FIRST DIVISION

[ G.R. No. 188191, March 12, 2014 ]

ENRIQUE ALMERO Y ALCANTARA v. PEOPLE +

ENRIQUE ALMERO Y ALCANTARA, PETITIONER, VS. PEOPLE OF THE PHILIPPINES, MIRASOL BARTOLOME, CLARITA P. MATIAS, ROSENDO P. MATIAS, AND ANTONIO P. MATIAS, RESPONDENTS.

R E S O L U T I O N

SERENO, C.J.:

We resolve the petition filed under Rule 45 of the 1997 Rules of Civil Procedure by Enrique Almero y Alcantara from the Decision of the Court of Appeals (CA) dated 26 September 2008 and Resolution dated 29 May 2009 in CA-G.R. SP. No. 103030.[1]

THE MTC RULING IN CRIMINAL CASE NO. 96-6531

Petitioner is the accused in Criminal Case No. 96-6531 for reckless imprudence resulting in homicide and multiple physical injuries. After private respondents reserved the right to institute a separate action for damages, trial ensued. On 8 January 2007, the Municipal Trial Court (MTC) of Labo, Camarines Norte found petitioner guilty and sentenced him to suffer prision correccional in its medium and maximum periods.

Petitioner filed an Application for Probation on 7 September 2007, reasoning that he was informed of his conviction only upon being served the warrant for his arrest.[2] Prosecutor Analie Velarde opposed his application on the ground that he was known to be uncooperative, habitually absent, and had even neglected to inform the court of his change of address.
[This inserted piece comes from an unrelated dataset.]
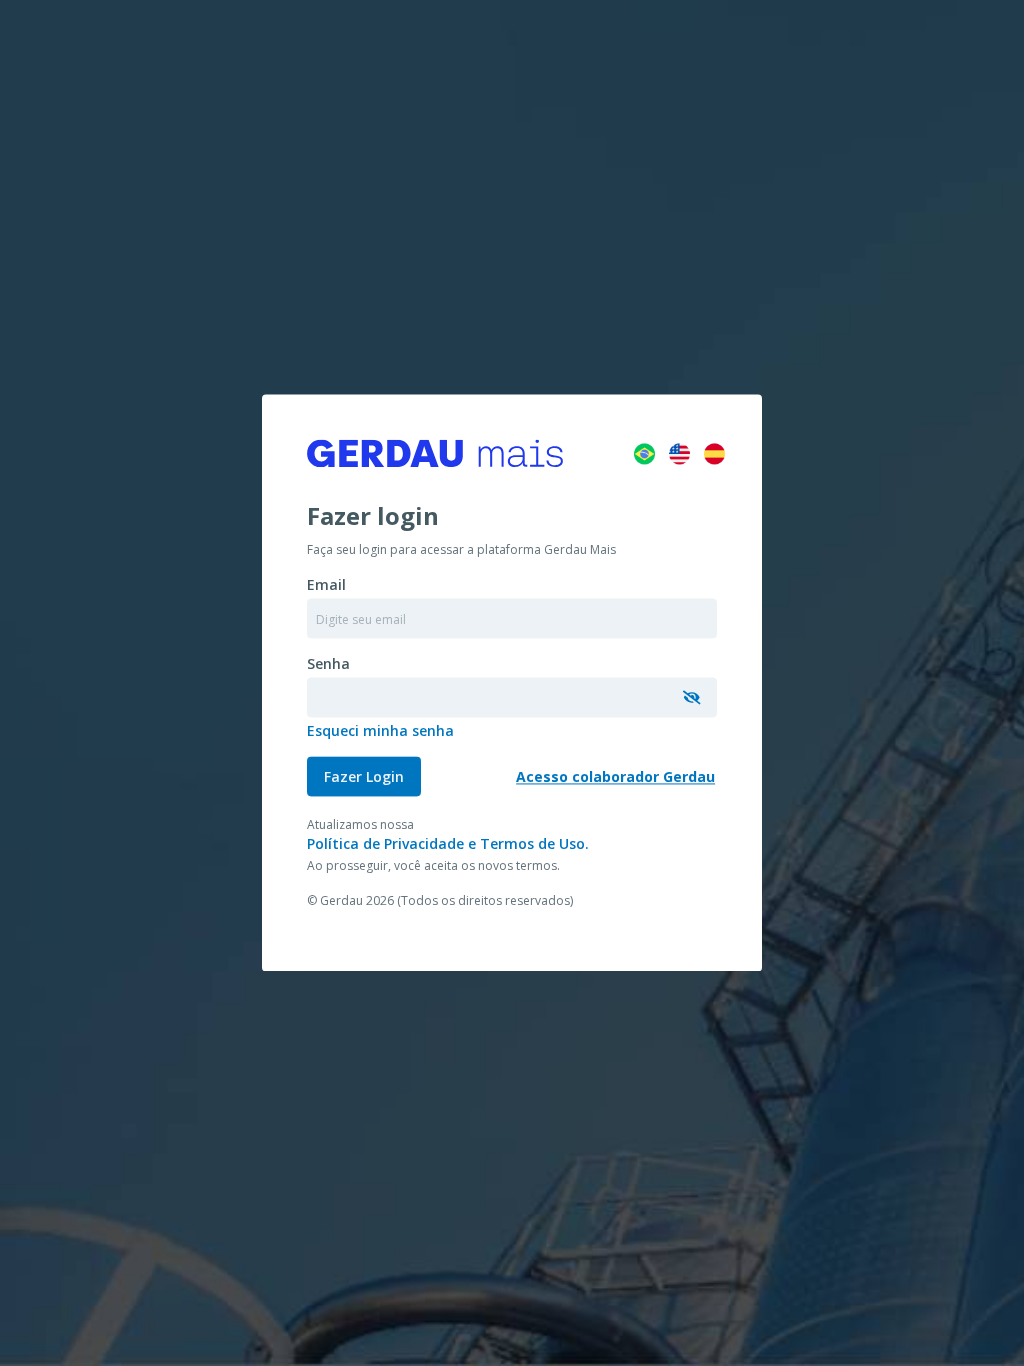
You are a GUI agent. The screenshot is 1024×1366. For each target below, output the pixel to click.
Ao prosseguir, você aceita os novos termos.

On 22 February 2007, the MTC denied his application, prompting petitioner to file a special civil action with the Regional Trial Court (RTC). While his first Petition raised the sole issue of the denial of his application for probation, he filed a Supplemental Petition,[3] which a) assailed the validity of the promulgation of the 8 January 2007 judgment; and b) impleaded private complainants Mirasol Bartolome, Clarita P. Matias, Rosendo P. Matias and Antonio P. Matias.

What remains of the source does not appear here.